▶ _RECORDS SHOWN_:
=== Begin Enclosure ===

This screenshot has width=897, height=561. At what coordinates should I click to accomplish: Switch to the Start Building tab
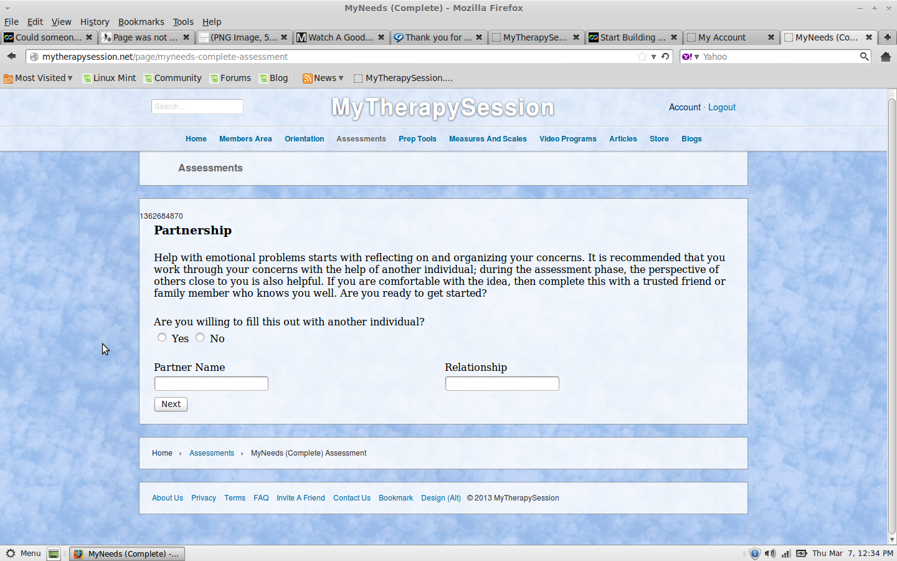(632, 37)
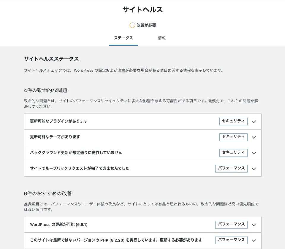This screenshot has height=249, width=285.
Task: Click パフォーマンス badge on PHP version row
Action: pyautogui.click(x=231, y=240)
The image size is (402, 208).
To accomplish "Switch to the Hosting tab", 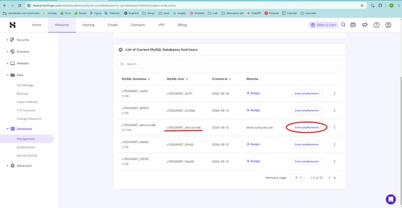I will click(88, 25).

=== End Enclosure ===
=== Begin Enclosure ===

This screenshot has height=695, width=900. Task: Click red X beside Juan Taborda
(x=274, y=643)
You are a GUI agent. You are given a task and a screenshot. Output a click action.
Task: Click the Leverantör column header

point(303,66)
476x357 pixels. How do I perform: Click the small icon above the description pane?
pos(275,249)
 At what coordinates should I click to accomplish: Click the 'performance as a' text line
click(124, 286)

=== End Enclosure ===
=== Begin Enclosure ===

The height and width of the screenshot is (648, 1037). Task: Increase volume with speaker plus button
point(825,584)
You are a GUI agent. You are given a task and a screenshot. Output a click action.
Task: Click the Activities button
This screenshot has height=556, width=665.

=== End Enclosure ===

▶ _TASK_: Taking the entries above, restate exactly those lines that fall between the line with "Task: Click the Activities button" and the line with "This screenshot has height=556, width=665.", keeping both of those lines too.

▶ _RESPONSE FOR THIS EXERCISE_:
Task: Click the Activities button
This screenshot has height=556, width=665.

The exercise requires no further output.